The Episcopal Church is sometimes called a “bridge” church, because of our strong affinities with both Roman Catholic and other Protestant churches and our respect for all faith traditions. Our worship consists of music, prayers, readings from Scripture and a sermon, followed by what we call the celebration of Holy Communion, a sacred act of remembering and re-living Jesus’ last meal with his disciples. Our worship is traditional in many ways, and quite innovative in others. It’s that combination of tradition and innovation that gives the Episcopal Church its distinct feel. We love to explore the deeper questions of life and faith, in the context of that deeper grounding.
We are Christians, followers of Jesus, who we believe to be the Son of God.
We are also deeply respectful toward other faiths and committed to inter-faith dialogue and witness. While we feel called to follow Jesus, we don’t presume that all people are called to the same path.
We are people of the Book. The Bible is our sacred text and story. But we also acknowledge that the Bible is an ancient human document, full of all the contradictions and inconsistencies of humanity. We seek in Scripture spiritual inspiration, historical grounding for our faith, the teachings of Jesus and of the Hebrew prophets before him, and guidance for our own life of prayer and service.
We are people of community and of communion. For Episcopalians, our gathering in community and our common prayers are priceless. We don’t need to agree with one another about matters of faith, but we are called to pray together, with and for one another.

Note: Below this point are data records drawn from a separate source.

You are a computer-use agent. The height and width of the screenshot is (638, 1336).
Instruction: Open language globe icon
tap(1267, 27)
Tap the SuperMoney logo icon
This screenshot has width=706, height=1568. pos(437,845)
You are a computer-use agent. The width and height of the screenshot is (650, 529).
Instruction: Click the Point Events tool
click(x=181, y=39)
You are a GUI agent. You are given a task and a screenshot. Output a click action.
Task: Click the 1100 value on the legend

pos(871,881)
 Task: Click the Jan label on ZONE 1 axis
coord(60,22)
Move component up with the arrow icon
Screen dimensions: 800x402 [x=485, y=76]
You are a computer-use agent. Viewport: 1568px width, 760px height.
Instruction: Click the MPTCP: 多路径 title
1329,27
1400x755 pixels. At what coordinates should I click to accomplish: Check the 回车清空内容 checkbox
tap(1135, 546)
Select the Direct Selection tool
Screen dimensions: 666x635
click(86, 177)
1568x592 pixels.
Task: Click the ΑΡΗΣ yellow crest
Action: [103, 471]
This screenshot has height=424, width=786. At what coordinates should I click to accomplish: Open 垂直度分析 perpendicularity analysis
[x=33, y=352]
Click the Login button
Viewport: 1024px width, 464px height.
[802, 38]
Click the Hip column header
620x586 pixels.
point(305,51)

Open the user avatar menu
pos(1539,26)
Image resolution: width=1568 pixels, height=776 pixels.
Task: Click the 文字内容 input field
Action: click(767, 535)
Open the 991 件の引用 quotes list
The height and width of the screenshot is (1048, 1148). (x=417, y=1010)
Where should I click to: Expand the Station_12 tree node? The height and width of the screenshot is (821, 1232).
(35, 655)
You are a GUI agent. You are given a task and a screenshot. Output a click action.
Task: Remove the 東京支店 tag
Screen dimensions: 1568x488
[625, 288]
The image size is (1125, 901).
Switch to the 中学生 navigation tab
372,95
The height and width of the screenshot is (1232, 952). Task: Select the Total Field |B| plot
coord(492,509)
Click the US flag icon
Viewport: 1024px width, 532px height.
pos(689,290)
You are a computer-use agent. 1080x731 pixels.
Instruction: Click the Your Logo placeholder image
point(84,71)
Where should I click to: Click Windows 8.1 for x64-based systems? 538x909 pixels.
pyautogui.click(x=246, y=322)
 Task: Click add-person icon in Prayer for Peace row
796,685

We believe, as Jesus taught, that when two or three of us are gathered, he is in our midst, and we need the diversity of human community to embody God’s dream. At St. John’s, we practice open communion—all who worship with us are welcome to participate in the sharing of bread and wine.
We are people of deep questioning and curiosity. We love the rituals of worship, and the open-mindedness of spiritual exploration. We are committed to reaching out, beyond the Church, to seek and serve Christ in all persons.
Christianity is a way of life; and in the words of Marcus Borg, “Practice is about living the Christian way.” To be sure, there are many “practices” that define Christianity, some that we do together, in community; others we do in the privacy of our homes and hearts. Spiritual practices teach us to pay attention to God in daily life; they help shape our character, they feed our souls, and move us in ways of compassion and justice.
All we do at St. John’s is in service to the practice of Christian life.